Recommendations of the editorial team

Nick Cave gave an insight into his cinematic preferences on his blog “The Red Hand Files”. You can find out what can be found on your top watch list here.

A film for laughing, one for crying and a “Guilty Pleasure”

At the top of his list is “Wake in Fright”, a dark Australian drama of Ted Kotcheff from 1971. The film describes the psychological breakage of a teacher in a rough outback-Kleinstadt in Australia-a uncomfortable film that is still shocked today, not least because of a brutal scene in which a kangaroo hunt is presented in a rustic reality.

However, his earliest film love was based on William Dieterles film adaptation of the classic “The Glöckner of Notre Dame” (1939) with Charles Laighton. The tragic outsider Quasimodo embodies loneliness and inner tornness – topics that can also be found in Caves work.

Cave probably brings the most laughter to “Living in Oblivion” (1995)-a bitter-evil independent comedy about the pitfalls of filmmaking with Steve Buscemi.
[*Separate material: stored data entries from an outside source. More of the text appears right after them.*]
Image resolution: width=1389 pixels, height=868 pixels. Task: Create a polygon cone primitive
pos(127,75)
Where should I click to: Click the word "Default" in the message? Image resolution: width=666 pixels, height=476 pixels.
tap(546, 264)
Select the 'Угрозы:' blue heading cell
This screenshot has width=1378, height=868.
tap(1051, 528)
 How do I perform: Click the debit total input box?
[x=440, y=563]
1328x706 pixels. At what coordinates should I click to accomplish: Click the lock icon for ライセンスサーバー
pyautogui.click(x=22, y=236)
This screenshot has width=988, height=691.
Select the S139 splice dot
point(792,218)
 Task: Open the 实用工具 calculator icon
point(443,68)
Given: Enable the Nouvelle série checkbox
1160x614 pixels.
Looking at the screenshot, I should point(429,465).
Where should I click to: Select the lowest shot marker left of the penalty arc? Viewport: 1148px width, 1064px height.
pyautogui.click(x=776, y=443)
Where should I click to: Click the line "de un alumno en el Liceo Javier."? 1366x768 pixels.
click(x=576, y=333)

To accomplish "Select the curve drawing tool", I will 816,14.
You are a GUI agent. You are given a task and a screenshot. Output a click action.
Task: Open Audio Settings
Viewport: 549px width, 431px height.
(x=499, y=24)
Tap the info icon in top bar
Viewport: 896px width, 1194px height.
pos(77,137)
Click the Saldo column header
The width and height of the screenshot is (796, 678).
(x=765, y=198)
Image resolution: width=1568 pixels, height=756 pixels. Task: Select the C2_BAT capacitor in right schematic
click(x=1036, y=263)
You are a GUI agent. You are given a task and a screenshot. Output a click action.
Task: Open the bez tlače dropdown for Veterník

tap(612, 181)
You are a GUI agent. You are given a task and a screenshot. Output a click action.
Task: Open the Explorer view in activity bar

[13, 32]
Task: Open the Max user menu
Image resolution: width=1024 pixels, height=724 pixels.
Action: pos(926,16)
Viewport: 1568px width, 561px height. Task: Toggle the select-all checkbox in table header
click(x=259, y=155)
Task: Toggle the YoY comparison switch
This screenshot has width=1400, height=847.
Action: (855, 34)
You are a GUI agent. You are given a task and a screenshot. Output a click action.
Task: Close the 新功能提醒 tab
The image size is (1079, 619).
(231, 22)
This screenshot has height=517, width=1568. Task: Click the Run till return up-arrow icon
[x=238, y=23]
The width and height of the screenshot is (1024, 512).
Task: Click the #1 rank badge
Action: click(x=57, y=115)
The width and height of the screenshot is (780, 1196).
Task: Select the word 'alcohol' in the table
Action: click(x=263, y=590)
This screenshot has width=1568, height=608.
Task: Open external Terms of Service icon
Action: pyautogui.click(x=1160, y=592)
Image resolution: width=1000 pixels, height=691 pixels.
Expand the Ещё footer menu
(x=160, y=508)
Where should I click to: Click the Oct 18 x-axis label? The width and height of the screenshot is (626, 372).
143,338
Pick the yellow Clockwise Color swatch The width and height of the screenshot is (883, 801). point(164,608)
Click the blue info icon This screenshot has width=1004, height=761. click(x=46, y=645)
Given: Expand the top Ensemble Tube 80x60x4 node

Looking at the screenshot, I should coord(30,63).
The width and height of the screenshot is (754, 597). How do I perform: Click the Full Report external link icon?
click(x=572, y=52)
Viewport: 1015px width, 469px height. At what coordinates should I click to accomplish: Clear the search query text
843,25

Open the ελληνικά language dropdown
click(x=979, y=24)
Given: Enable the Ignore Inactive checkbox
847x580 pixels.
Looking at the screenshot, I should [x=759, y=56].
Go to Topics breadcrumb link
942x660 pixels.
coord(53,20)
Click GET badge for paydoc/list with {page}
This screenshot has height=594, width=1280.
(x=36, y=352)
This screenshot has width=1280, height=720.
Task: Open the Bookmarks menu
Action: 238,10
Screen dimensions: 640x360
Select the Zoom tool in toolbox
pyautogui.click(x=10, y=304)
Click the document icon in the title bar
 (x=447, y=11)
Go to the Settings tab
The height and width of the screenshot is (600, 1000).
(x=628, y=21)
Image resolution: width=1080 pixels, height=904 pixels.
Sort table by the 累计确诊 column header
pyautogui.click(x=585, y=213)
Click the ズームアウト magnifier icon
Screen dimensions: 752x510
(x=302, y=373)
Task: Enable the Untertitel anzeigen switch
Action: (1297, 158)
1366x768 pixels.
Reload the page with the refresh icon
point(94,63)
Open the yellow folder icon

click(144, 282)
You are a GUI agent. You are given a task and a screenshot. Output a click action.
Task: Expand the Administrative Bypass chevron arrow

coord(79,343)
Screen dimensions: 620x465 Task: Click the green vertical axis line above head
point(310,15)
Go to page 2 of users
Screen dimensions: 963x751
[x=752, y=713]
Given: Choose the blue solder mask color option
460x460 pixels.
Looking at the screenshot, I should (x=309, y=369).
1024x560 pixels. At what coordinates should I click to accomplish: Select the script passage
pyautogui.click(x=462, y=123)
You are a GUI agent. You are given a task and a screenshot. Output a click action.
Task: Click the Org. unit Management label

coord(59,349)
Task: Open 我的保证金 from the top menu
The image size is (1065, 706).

On the other hand, a classic in film history: Disney’s “Bambi” (1942). His “Guilty Pleasure” strikes a completely different tone. Because he calls the British, but also festive, kitschy Christmas Rom-Com “actually … love” (2003).

The film that Nick Cave knows by heart …

Brian de Palma’s bloody gangster epic “Scarface” (1983) is the film that Cave claims to be by heart.

Cave names “Shoah” (1985) by Claude Lanzmann as a documentary masterpiece – a profound, profound examination of the Holocaust, tells without archive material, only by the voices of the survivors and contemporary witnesses.

The most surprising, however, is perhaps the mention of a film that Cave really hates – and the “irrational”, as he himself admits: Stanley Kubricks celebrated satire “Dr. Strange or: how I learned to love the bomb” (1964). It leaves open why this cult film arouses its aversion.

In addition to his music, Cave himself already wrote scripts, novels and film music – including John Hillcoat’s post -apocalyptic drama “The Road” (2009) and for the western “The Proposition” (2005). His still up -to -date album is Wild God (2024) with the Bad Seeds.